Figuring I need to get a bit smarter about internet security. Currently I use about four or five passwords across all my accounts, ideally I'd like to have unique passwords per account to minimise some risk.

Ideally I'd like to a single password store that securely auto populates my passwords, retains a cloud store of what I have but is very secure. Need something that works in IE, Firefox and iOS.

Any thoughts or experiences on a good option?

You can use patterned passwords. They are easy to remember and if the pattern is complex enough very secure. You can have one core part of the password, modified/extended by e.g. website's URL, color, subject, etc.
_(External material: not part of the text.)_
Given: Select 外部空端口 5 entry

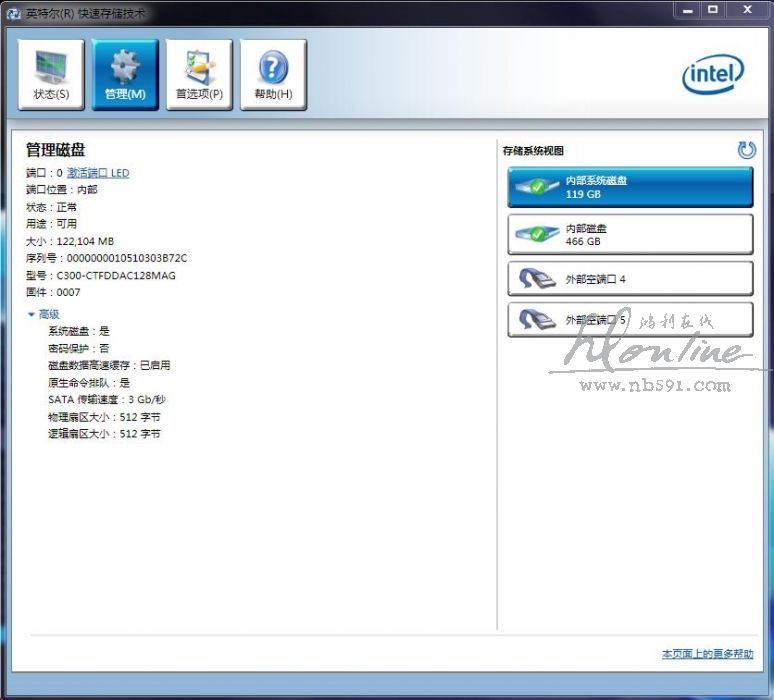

look at 1Password. it encrypts anything you put into it with a master password to unlock it, and can autofill browsers if you want. if you put the database on dropbox (it's encrypted, so there's very little risk), it will sync with mac and windows as well as ios and android devices. make a change on one and it's pushed to the rest.

another option is lastpass but it won't sync across devices.
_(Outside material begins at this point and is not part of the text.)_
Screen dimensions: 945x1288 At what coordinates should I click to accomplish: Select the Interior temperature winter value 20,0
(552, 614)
Incorrect. I use Lastpass exclusively. It syncs across all your devices.

It generates arbitrary-length random passwords (things like fjFJ38f;dnep0S_) and stores them encrypted on LastPass's servers. They never see your password; all encryption/decryption is done on your computer. There are browser plugins for Chrome, IE, and Firefox, and there are apps for iOS and Android. It syncs your passwords across all your devices, will auto-fill login forms, and makes it about as easy as possible to have a different random password for every site.
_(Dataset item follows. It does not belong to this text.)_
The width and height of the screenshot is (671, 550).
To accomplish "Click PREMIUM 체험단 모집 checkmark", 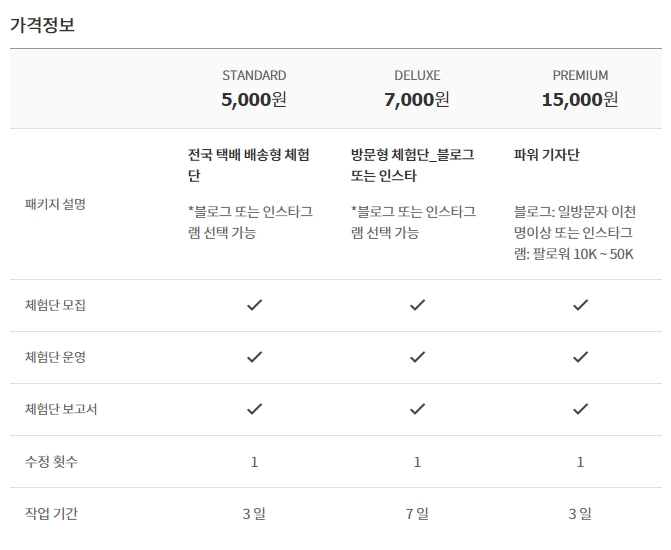I will 580,305.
It even supports two-factor auth, one time passwords, and other fun things for the truly paranoid (like me).

CHeck it out!

is there a local copy or is it entirely on their servers?

what i like about 1password is that there's a local copy, so you don't need connectivity to access anything and if you don't have connectivity, updates to/from other devices are deferred until you do.

There's a local cached copy that the browser will use if you happen to be offline.

On the mobile apps (or at least on the Android one, which is the only one I've used), there's an option to force a local logon and just use the cached info.

Other than that, it's seamless. Your description of 1password is how LastPass works, too.

I think you need lastpass premium ($1 a month) for the mobile devices, etc. right?

-David

Thanks all. Had a look at both 1password and Lastpass, quite like the fact that Lastpass stores the passwords locally which feels a tad more secure that 1password approach. Other than that both look spot on for what I need.

I'll give Lastpass a trial on the free version and see how I get on. You need the pro version at $1 a month to try mobile.

Thanks for the help, great suggestions for what I was looking for.^

1password also stores everything locally. I don't know what approach you are talking about. 1password can sync the local files over wifi, or you can choose to auto-sync them using dropbox, but the only thing that gets exposed to dropbox, if you choose to use it, are the encrypted files. But using dropbox is by far the easiest method because its completely automatic and seamless and the fact that the only thing they expose to dropbox (if you chose to use it) are encrypted files means its reasonably secure.

I don't think there's anything wrong with either one, but if you're going to choose one over the other, at least make sure it's for an accurate reason. lastpass pro supports a lot more mobile devices than 1password does, that would be a good reason to choose it IMO. The other reason is that you have to pay for the apps with 1password (once for the mac app, once for the pc app, once for the ios app) vs the $1 a month charge for lastpass pro. ("once" means for any number of those devices/OS).

-David

Lastpass stores encrypted passwords on their servers, but each device you have maintains a local cache. As a whole, I've been impressed with LastPass's dedication to security and openness when things go wrong. Several months ago, for example, a routine audit of their systems showed that someone may have been able to download encrypted hashes of people's passwords and the server salt. If it actually happened (they weren't sure), then at most 50-100 accounts would have been compromised if they were using weak passwords. So LastPass made all users change their master passwords, thereby making the purported theft, if that's what it was, useless.

Another vote for lastpass.

I recommend a "base" password plus some sort of modifier based on the sites domain. I take a hash of the domain, use a certain part of it and insert it into my root password.

This cartoon makes an interesting point. Longer passwords are inherently more secure than short, complex passwords. Unfortunately, some web sites limit password length and others have complexity requirements. So although "correcthorsebatterystaple" is now a password I will never forget, it is an impractical choice. And before anyone says it, yeah, you could perform a limited size dictionary attack against that particular password fairly efficiently.

I wrote my own Visual C++ app to maintain a password repository, along with some other usual functions. Honestly, I feel for non-IT folks when it comes to passwords. I currently have 82 separate accounts I have to keep track of. Products like the ones mentioned upthread are probably a must in this day and age.

I personally use KeePass, and keep my database saved in a dropbox folder. I use an Android phone and can access my passwords off-line, and I assume iOS has similar applications.